About the Vulnerability
Introduction
The Spring Framework provides a comprehensive programming and configuration model for modern Java-based enterprise applications—on any type of deployment platform.
Summary
On October 18, 2024, Sangfor FarSight Labs received notification that a Spring Framework component contains information of Path Traversal Vulnerability (CVE-2024-38819), classified as high in threat level.
The historical versions of the Spring Framework have a path traversal vulnerability when using WebMvc.fn or WebFlux.fn, allowing attackers to craft malicious HTTP requests to access files on the file system, leading to information disclosure.
Affected Versions
5.3.0 ≤ Spring Framework ≤ 5.3.40
6.0.0 ≤ Spring Framework ≤ 6.0.24
6.1.0 ≤ Spring Framework ≤ 6.1.13
Solutions
Official Solution
Secure versions:
Spring Framework 5.3.41
Spring Framework 6.0.25
Spring Framework 6.1.14
Affected users are strongly advised to update the Spring Framework to the latest version(5.3.41, 6.0.25, 6.1.14 or versions above).
Download link: https://github.com/spring-projects/spring-framework/tags
Sangfor Solutions
Risky Assets Detection
Support is provided for the proactive detection of Spring Framework; and it is capable of batch identifying the affected asset conditions of this event in business scenarios.
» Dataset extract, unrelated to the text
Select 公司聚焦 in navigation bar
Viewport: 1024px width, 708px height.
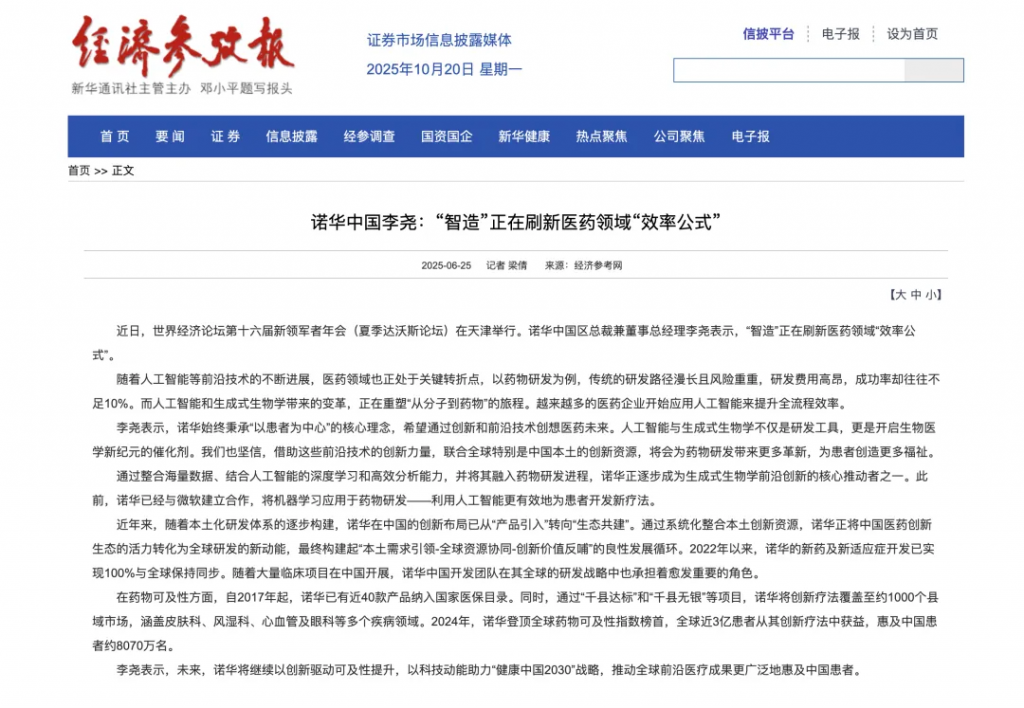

Related products are as follows:
[Sangfor CWPP] has released a detection scheme with Fingerprint ID: 0000335.
[Sangfor Host Security] has released a detection scheme with Fingerprint ID: 0000335.
Timeline
On October 18, 2024, Sangfor FarSight Labs received notification of Spring Framework Path Traversal Vulnerability.
On October 18, 2024, Sangfor FarSight Labs released a vulnerability alert.